* [Extract]:
Pre-RFC: repr(C) for traits

Presently there is no well-defined way of representing a dynamic dispatch object with a stable layout (Aside from defining the layout yourself). This means that rust is not a suitable language for writing runtime modular apis, requiring the use of a language like C++ for automatic martialling of these apis, or a manual COM-Like structure for the VTable. This can be inefficient for development. I propose an overload of the #[repr(C)] attrbute, to apply to traits, which will allow for the use of trait objects (and all kinds of well-behaved pointers to such trait objects) across module bounderies, and potentially (with some careful specification) accross languages.

Applying repr(C) to a trait has a few effects. First, all trait methods that do not have an explicit abi specification will be declared as though with extern"C". Second, pointers to all trait objects which contains at most one non-marker trait requirement, and that trait is a repr(C) trait, will be stablely guaranteed to conform to the layout as defined by the TraitObject structure (which is presently only unstable, but could be stablized under this with a narrowed guarantee). A marker trait is defined as any trait which neither requires nor provides any functions and has no supertraits which are not marker traits (Send, Sync, and Unpin are marker traits, but Any is not, nor is Copy (it requires Clone)).

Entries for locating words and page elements
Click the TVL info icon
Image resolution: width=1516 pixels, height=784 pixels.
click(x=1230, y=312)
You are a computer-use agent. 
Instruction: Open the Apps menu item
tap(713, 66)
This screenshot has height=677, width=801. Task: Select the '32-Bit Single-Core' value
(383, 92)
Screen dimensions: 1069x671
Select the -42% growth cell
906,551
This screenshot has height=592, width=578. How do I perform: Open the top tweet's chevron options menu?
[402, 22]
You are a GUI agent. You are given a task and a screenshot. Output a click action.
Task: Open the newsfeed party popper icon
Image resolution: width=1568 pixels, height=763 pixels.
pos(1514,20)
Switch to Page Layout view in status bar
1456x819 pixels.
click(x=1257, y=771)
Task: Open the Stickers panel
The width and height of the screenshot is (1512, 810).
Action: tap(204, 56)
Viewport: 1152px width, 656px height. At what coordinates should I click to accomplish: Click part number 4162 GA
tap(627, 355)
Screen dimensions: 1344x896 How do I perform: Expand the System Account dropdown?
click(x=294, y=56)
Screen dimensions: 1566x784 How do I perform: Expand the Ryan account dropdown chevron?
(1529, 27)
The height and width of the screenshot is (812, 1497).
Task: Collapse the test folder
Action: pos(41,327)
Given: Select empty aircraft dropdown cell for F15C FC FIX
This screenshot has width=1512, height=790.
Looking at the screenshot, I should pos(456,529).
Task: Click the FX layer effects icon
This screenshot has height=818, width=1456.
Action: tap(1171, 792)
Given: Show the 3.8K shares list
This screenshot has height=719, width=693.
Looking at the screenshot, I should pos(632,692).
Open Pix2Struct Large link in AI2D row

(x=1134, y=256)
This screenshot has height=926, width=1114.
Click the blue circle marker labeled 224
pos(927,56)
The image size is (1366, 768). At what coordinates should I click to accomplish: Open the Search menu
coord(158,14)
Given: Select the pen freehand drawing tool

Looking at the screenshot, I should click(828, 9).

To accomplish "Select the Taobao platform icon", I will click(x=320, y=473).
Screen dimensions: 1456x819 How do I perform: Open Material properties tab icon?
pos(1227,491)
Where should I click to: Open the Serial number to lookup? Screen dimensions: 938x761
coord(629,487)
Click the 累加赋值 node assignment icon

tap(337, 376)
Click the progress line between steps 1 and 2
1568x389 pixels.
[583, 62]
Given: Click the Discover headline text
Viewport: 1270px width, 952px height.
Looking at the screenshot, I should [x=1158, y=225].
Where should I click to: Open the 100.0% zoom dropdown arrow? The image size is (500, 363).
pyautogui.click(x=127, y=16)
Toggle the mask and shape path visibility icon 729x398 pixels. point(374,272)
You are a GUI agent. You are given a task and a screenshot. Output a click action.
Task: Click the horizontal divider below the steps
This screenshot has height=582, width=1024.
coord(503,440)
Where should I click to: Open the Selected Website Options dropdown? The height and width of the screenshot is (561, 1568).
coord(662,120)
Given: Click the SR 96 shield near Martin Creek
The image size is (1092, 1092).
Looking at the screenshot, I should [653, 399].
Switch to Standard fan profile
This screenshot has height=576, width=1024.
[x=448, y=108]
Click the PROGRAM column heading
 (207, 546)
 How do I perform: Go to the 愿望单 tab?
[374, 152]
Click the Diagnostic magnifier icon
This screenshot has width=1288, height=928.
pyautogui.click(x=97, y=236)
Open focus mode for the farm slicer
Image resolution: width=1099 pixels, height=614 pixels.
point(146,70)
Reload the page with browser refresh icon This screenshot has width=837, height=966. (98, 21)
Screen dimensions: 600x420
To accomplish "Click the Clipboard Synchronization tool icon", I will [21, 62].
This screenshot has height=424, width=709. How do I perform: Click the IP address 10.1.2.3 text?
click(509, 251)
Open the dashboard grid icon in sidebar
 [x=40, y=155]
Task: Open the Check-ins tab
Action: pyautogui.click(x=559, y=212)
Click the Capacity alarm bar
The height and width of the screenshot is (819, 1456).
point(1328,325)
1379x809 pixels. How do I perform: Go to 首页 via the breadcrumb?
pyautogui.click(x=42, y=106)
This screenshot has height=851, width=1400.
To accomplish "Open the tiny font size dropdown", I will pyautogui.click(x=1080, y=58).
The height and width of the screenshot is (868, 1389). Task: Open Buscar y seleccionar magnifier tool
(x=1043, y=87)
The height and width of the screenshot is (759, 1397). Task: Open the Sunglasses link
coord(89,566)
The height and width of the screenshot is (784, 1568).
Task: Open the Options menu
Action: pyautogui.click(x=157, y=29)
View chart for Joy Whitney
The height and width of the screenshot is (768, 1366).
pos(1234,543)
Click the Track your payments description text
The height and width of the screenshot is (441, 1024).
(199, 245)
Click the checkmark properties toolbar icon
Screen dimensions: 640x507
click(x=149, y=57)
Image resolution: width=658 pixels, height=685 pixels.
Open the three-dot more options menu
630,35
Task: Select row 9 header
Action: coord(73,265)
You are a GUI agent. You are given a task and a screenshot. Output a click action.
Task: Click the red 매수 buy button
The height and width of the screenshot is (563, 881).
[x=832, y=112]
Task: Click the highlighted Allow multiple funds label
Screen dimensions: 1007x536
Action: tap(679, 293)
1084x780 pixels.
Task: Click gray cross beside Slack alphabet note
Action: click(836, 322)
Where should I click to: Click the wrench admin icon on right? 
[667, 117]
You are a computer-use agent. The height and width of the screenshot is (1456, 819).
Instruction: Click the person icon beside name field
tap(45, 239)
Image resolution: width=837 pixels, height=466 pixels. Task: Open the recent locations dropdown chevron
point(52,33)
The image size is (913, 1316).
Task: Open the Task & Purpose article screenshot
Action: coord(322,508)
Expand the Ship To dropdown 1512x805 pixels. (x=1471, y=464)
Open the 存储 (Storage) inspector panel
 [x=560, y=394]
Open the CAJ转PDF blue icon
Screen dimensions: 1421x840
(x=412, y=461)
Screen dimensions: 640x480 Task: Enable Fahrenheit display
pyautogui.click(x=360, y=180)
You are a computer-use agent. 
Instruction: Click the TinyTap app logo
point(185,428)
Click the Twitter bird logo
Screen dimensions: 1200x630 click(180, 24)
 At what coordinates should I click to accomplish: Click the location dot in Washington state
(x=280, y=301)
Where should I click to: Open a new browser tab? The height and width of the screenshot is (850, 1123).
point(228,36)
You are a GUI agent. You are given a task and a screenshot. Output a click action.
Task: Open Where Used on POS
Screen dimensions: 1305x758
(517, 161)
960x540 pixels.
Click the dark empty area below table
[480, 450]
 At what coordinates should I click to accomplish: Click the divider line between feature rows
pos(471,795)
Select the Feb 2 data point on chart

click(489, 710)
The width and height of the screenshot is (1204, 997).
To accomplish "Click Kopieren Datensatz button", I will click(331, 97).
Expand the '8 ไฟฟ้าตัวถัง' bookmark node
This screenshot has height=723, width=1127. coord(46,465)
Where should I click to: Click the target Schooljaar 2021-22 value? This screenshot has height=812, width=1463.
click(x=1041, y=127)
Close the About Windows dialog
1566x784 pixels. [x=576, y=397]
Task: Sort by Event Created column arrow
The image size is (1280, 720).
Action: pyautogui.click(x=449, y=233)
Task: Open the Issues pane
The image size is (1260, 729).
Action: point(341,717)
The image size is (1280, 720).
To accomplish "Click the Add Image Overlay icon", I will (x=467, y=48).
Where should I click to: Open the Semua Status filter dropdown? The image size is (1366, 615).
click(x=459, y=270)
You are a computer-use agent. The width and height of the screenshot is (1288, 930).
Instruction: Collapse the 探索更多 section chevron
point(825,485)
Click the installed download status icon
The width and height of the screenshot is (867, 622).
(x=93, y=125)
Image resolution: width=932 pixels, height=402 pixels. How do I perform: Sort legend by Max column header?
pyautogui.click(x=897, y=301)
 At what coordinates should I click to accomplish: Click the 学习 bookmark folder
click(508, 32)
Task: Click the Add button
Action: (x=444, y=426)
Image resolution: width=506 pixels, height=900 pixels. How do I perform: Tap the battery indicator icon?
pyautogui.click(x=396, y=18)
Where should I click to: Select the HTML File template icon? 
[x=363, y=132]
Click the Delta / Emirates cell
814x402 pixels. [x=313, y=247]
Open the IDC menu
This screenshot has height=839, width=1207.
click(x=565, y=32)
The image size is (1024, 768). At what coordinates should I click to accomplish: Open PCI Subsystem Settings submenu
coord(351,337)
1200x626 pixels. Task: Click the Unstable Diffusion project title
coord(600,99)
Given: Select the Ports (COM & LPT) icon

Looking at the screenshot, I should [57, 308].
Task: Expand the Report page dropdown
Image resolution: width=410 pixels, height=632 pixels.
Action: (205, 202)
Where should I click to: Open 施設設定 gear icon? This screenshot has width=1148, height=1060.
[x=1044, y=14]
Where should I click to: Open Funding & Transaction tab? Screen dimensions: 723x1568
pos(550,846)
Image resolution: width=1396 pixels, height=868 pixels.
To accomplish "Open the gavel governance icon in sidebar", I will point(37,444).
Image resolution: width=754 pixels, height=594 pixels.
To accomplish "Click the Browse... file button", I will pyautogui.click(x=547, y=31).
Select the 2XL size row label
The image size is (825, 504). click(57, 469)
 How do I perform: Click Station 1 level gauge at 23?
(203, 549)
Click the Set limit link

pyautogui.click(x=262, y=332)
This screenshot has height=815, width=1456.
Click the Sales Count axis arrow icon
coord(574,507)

* [What to do]:
Write the next portion of the pre-RFC on repr(C) for traits, beginning after its final sentence, the one defining marker traits. These rows bear no relation to the pre-RFC on repr(C) for traits.

* [Result of the task]:
Additionally, the vtable layout for such pointers is defined here as well, and is layout compatible with the following exposition-only repr(C) structure:

#[repr(C)]
struct VTable{
    size: usize,
    align: usize,
    destroy: Option<unsafe extern"C" fn (*c_void)->()>,
    dealloc: Option<unsafe extern"C" fn (*c_void,usize)->()>,
    vfns...: Option<unsafe? extern"C" fn(*c_void,<fn_signature>...)-><return-type>>
};

Where vfns is the virtual function list for the non-marker trait, in declaration order.

The destroy and dealloc members perform the operations of drop_in_place and a deallocation respectively, but restore the lost type information. The dealloc operation is to help support similar constructs in other languages to things like Box<T> which is a smart pointer, that is layed out exactly like a raw pointer (With aliasing requirements). Because of this, I recommend that the creation of a Box<dyn Trait> fill the dealloc item in the VTable, and the drop operation of a Box<dyn Trait> call the dealloc item (Both when Trait is a repr(C) trait). This allows for Boxes of repr(C) traits to soundly cross dso bounderies, which may have a different System or "Global" allocator (because of linking), as well as potentially allowing similarily specified constructs in different languages which are defined in the same manner here.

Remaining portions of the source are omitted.